Given data:

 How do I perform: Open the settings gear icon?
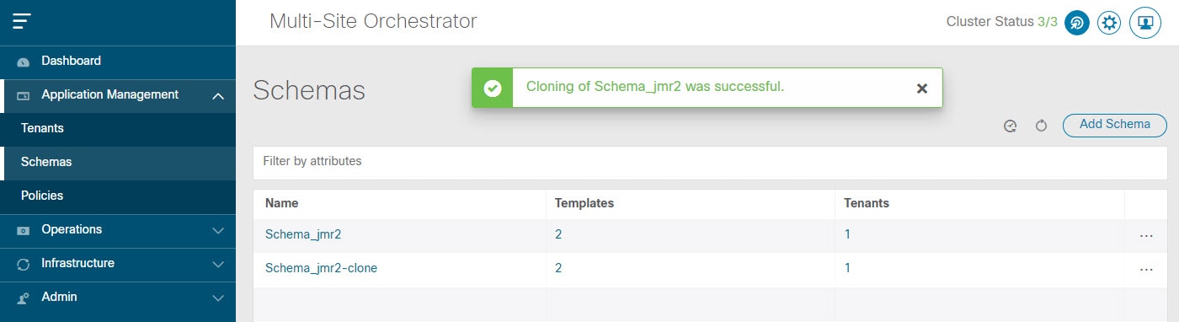pos(1110,23)
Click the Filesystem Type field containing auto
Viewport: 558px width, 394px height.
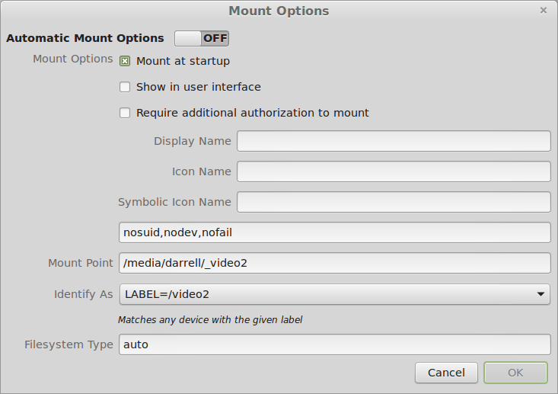334,344
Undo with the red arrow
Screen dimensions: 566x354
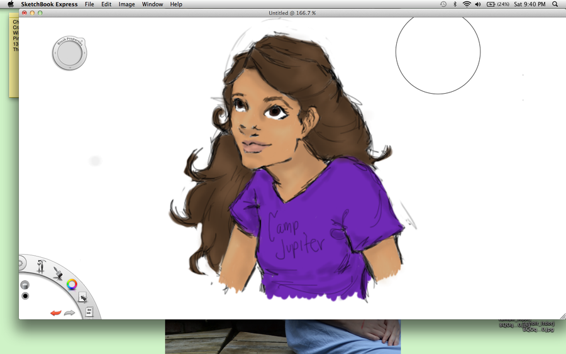[x=55, y=313]
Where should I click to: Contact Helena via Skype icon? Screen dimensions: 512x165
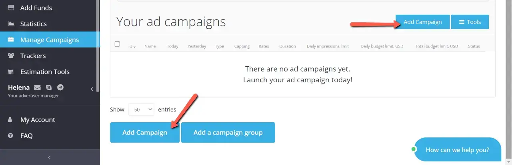[49, 87]
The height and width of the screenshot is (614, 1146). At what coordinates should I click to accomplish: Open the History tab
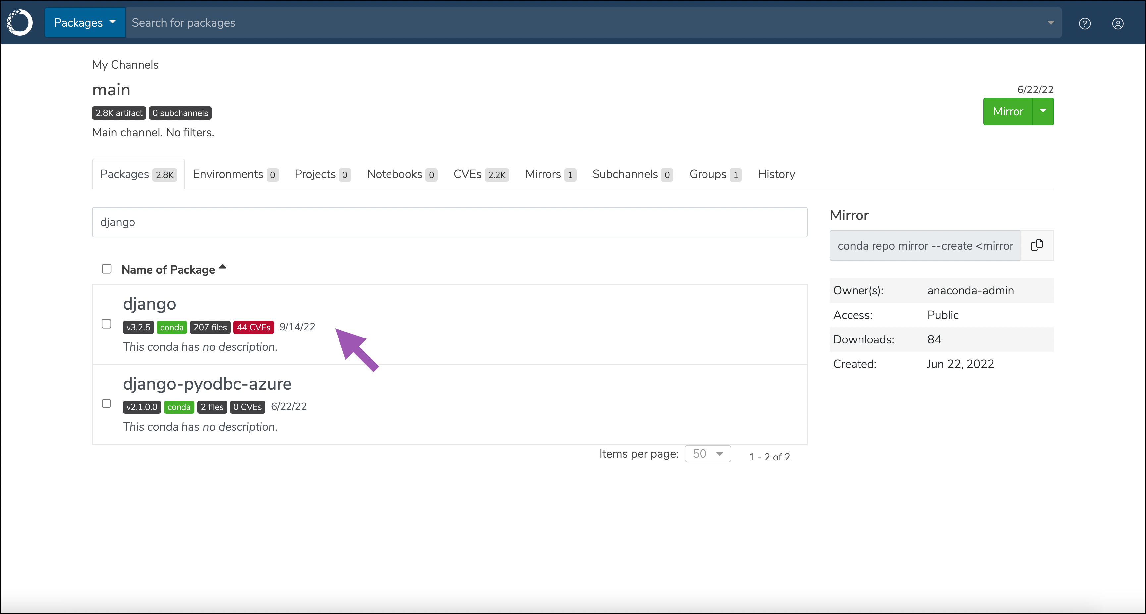pos(776,174)
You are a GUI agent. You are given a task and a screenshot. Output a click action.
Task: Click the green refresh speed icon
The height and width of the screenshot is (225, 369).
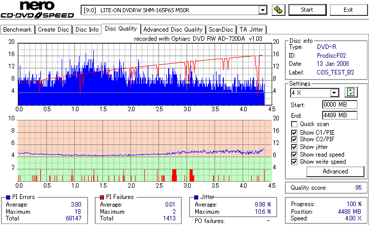coord(351,92)
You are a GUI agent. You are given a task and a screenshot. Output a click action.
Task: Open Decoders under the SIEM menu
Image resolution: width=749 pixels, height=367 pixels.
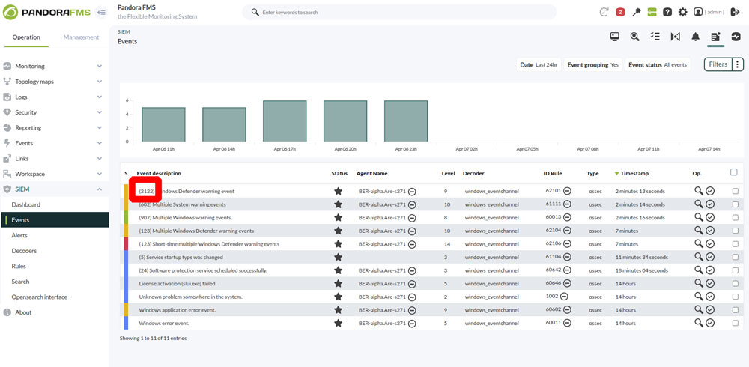[x=25, y=251]
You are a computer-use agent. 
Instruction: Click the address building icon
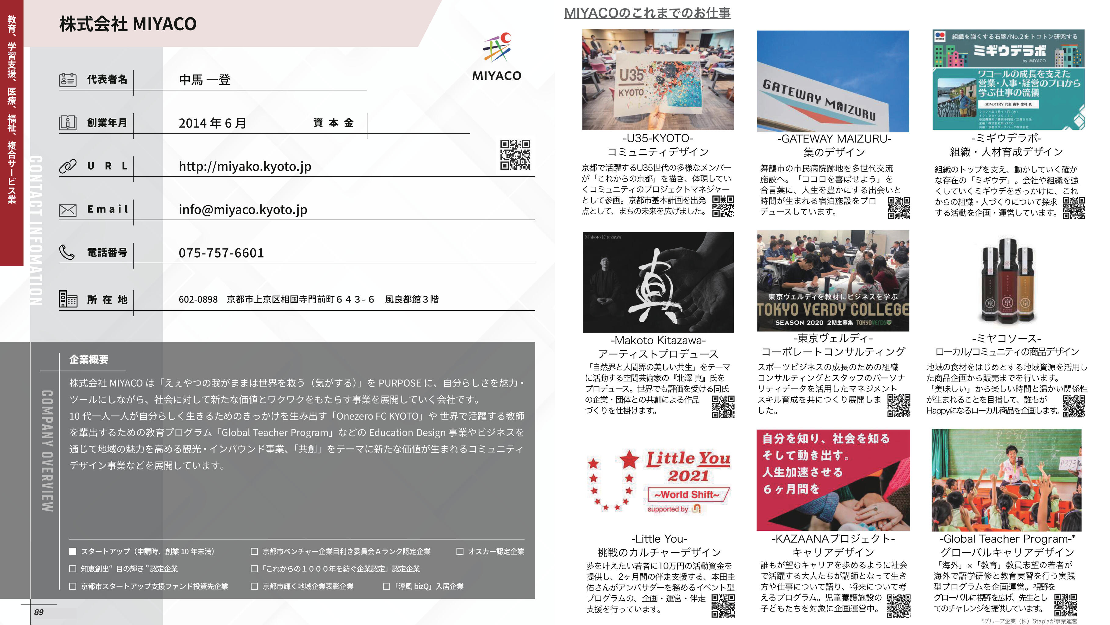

What you have to do: Give the lines of the records above as a JSON list of strings, one string per line, with blank lines left out. Leave the pictures out of the answer.

Correct result:
[
  " How do I perform: Open the settings gear icon?",
  "pos(1110,23)",
  "Click the Filesystem Type field containing auto",
  "Viewport: 558px width, 394px height.",
  "334,344",
  "Undo with the red arrow",
  "Screen dimensions: 566x354",
  "[x=55, y=313]",
  "Where should I click to: Contact Helena via Skype icon? Screen dimensions: 512x165",
  "[49, 87]",
  "The height and width of the screenshot is (614, 1146). At what coordinates should I click to accomplish: Open the History tab",
  "pos(776,174)",
  "You are a GUI agent. You are given a task and a screenshot. Output a click action.",
  "Task: Click the green refresh speed icon",
  "The height and width of the screenshot is (225, 369).",
  "coord(351,92)",
  "You are a GUI agent. You are given a task and a screenshot. Output a click action.",
  "Task: Open Decoders under the SIEM menu",
  "Image resolution: width=749 pixels, height=367 pixels.",
  "[x=25, y=251]",
  "You are a computer-use agent. ",
  "Instruction: Click the address building icon"
]